针对被本发明当作主要目的的自体癌症疫苗，可以引用许多专利参考文献。WO99/42128公开了用于测定实体瘤进行HLA转录或表达情况的方法、用于选择适当的治疗方法和/或用于监控肿瘤进展的方法。该参考文献的目的在于抑制某些同种型的HLA-G从而增强天然抗肿瘤的应答反应。

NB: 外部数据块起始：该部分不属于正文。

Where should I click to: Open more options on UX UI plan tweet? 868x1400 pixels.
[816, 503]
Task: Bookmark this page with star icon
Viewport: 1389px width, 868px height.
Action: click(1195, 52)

所述方法包括从肿瘤样品中提取细胞，进行溶胞并使溶胞产物与针对HLA I型抗原的抗体进行反应。
DE29913522提供了一种通过使提取自患者体内的肿瘤细胞承受200-9000巴的压力以便杀伤或破坏肿瘤细胞却能保持其表面的完整，然后再将所述细胞重新注入到患者体内来制备癌症疫苗的设备。
WO00/02581公开了一种能诱导针对癌基因或突变的肿瘤抑制蛋白或肽的T细胞应答的端粒酶蛋白或肽。所述肽被用于癌症疫苗。

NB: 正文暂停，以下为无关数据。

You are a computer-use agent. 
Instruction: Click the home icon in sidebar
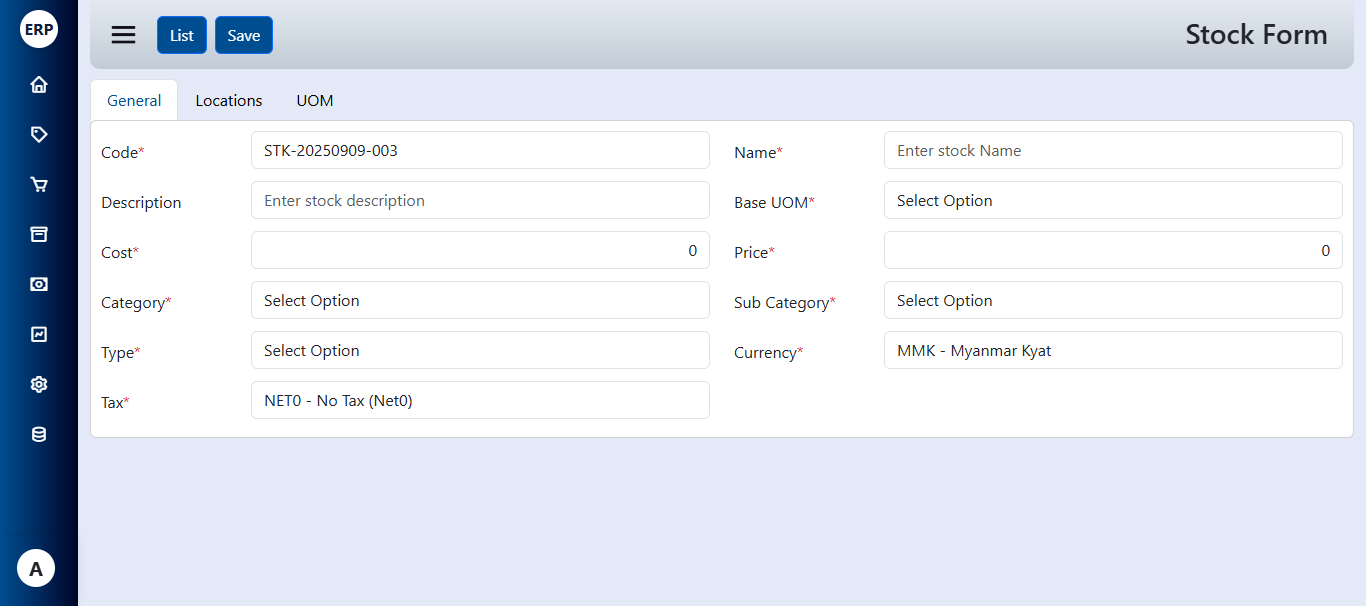(x=39, y=85)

WO00/18933公开了能引起功能上无活性的修饰抗原进行表达的DNA构建体，该抗原在DNA、RNA转录和翻译的效率方面或抗原性肽的产生方面没有发生改变。通过施用编码修饰的人癌症相关抗原特别是PSMA抗原的RNA或质粒DNA来治疗患癌症的患者。在一个不同的实施方案中，将与RNA或质粒DNA进行了体外接触的自体树突细胞用作疫苗。
WO00/20581公开了一种含有新的分离的MAGE-A3人白细胞抗原(HLA)II型-结合肽的癌症疫苗。所述肽还可被用来选择性富集一群T淋巴细胞，其中CD4+T淋巴细胞对所述肽特异。所述被富集的淋巴细胞还被用作癌症疫苗。

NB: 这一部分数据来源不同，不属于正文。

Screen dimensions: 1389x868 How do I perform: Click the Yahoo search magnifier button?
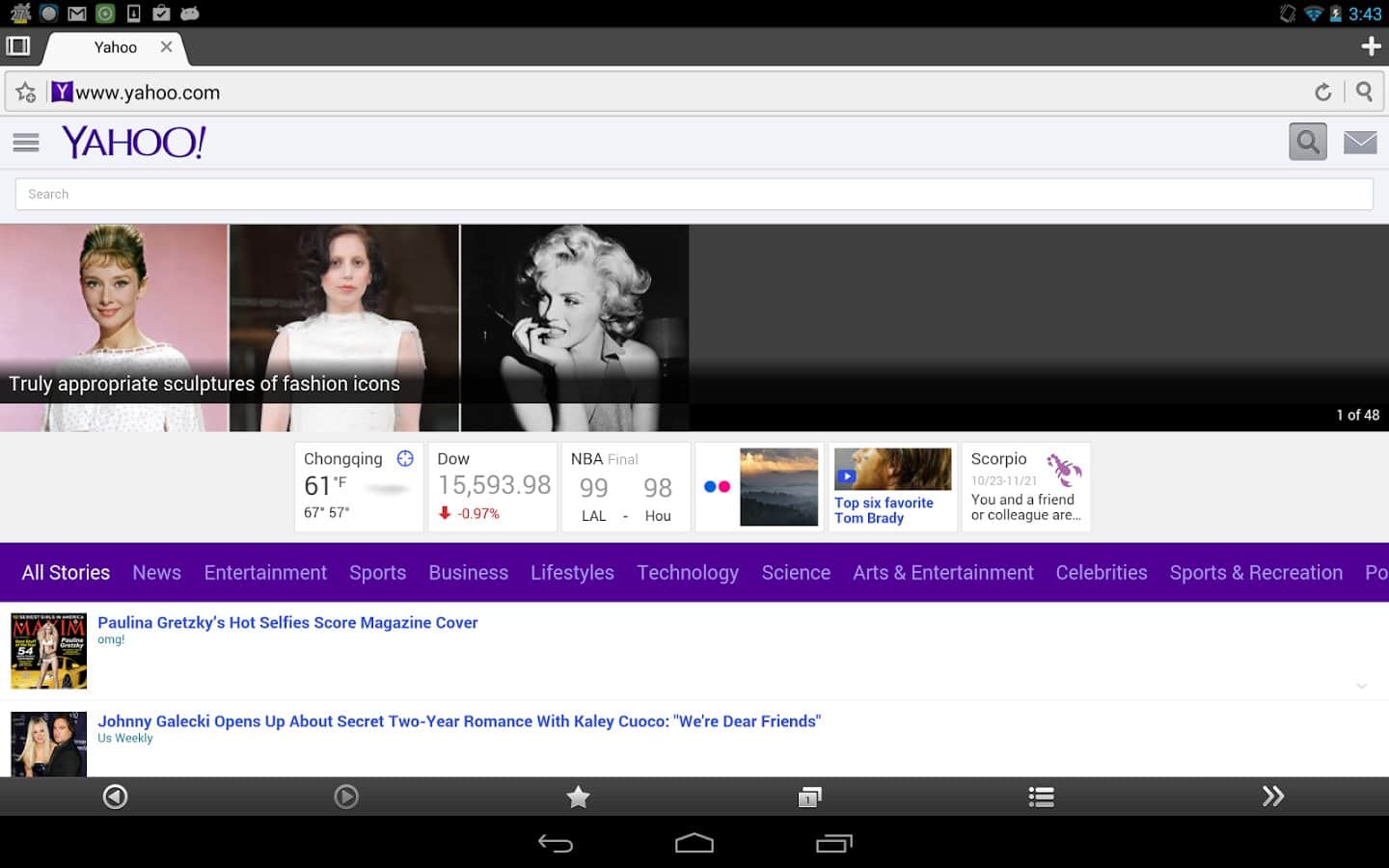(1307, 143)
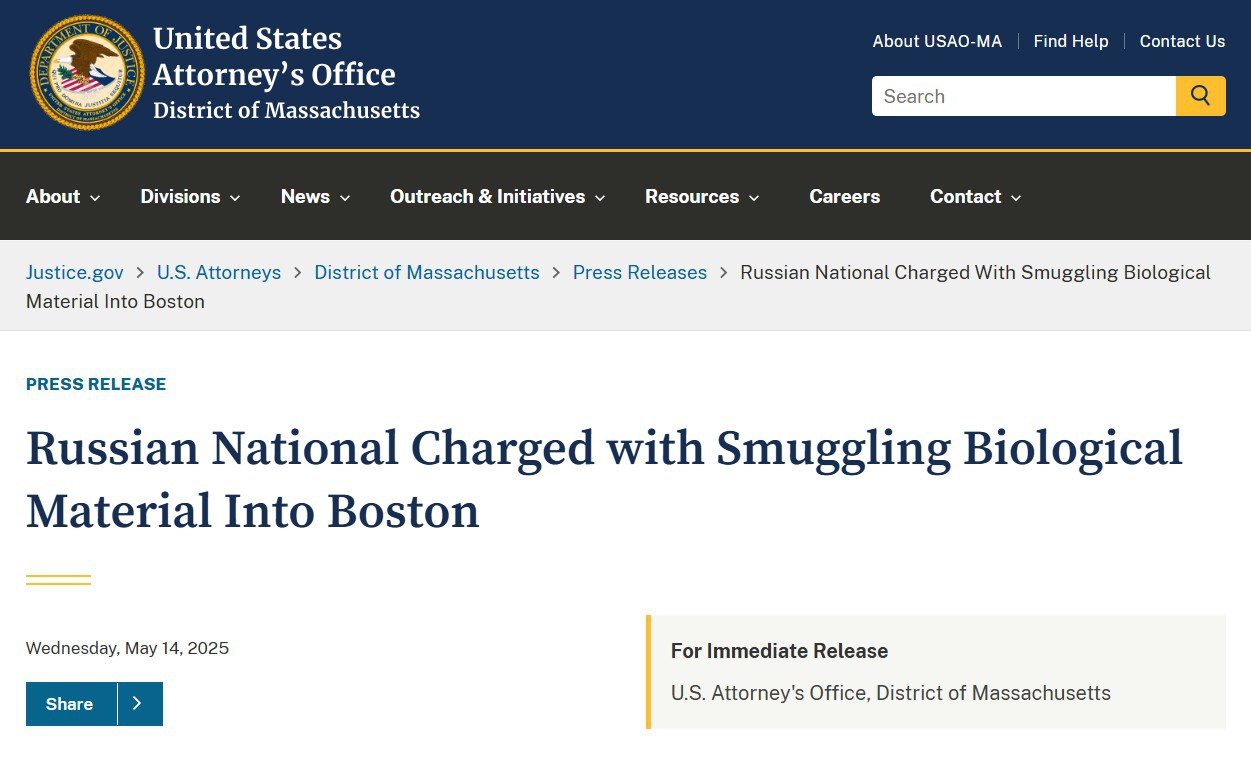Click the Department of Justice seal logo
1251x771 pixels.
click(87, 72)
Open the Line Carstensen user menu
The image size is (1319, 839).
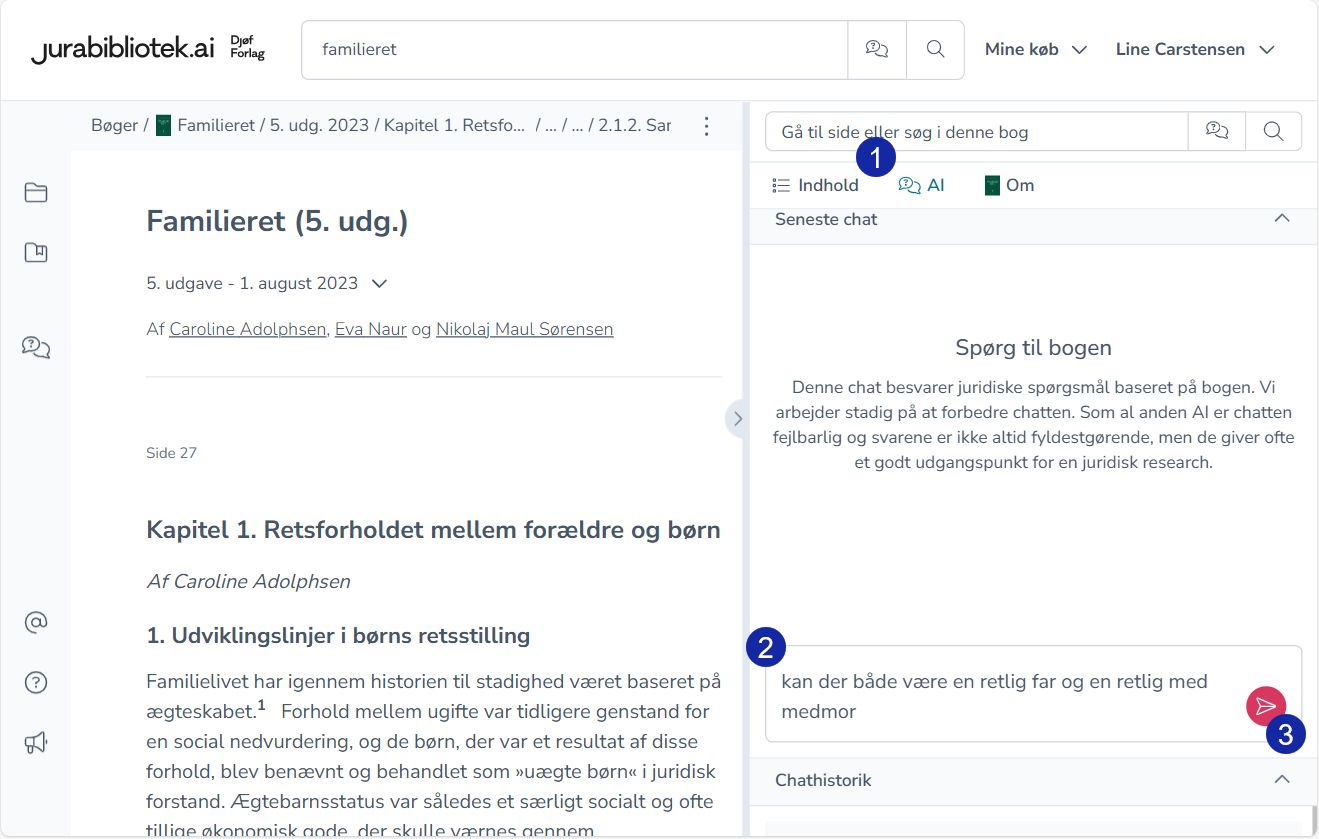(x=1195, y=49)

WO00/25813公开了与主要组织相容性复合体分子结合的通用肿瘤-相关抗原(TAA)。治疗方法包括施用编码TAA的核酸分子，该抗原由能够激活细胞毒性淋巴细胞和杀伤表达TAA的细胞的抗原呈递细胞进行加工。除了特定的hTERT肽，不同TAA的鉴定通过复杂的计算机-辅助方法合成计算机设计的肽和对该肽的有用性进行证实的生物学分析来实现。
WO00/26249公开了人WT-1蛋白或人gata-1蛋白的片段。这些肽片段通过激活细胞毒性T淋巴细胞(CTL)而被用于癌症疫苗。
US6077519提供了含有T细胞表位的组合物的癌症疫苗，所述表位是通过对源自肿瘤组织的表位进行酸洗脱而回收的。
WO00/46352提供了一种含有表达功能性CD86分子的人T淋巴细胞的癌症疫苗。所述T淋巴细胞通过使T细胞经受至少连续两次刺激而获得，其中每次刺激涉及至少一种激活剂(一种抗CD2，3或28的抗体)和一种刺激T细胞增殖的细胞因子(白介素)。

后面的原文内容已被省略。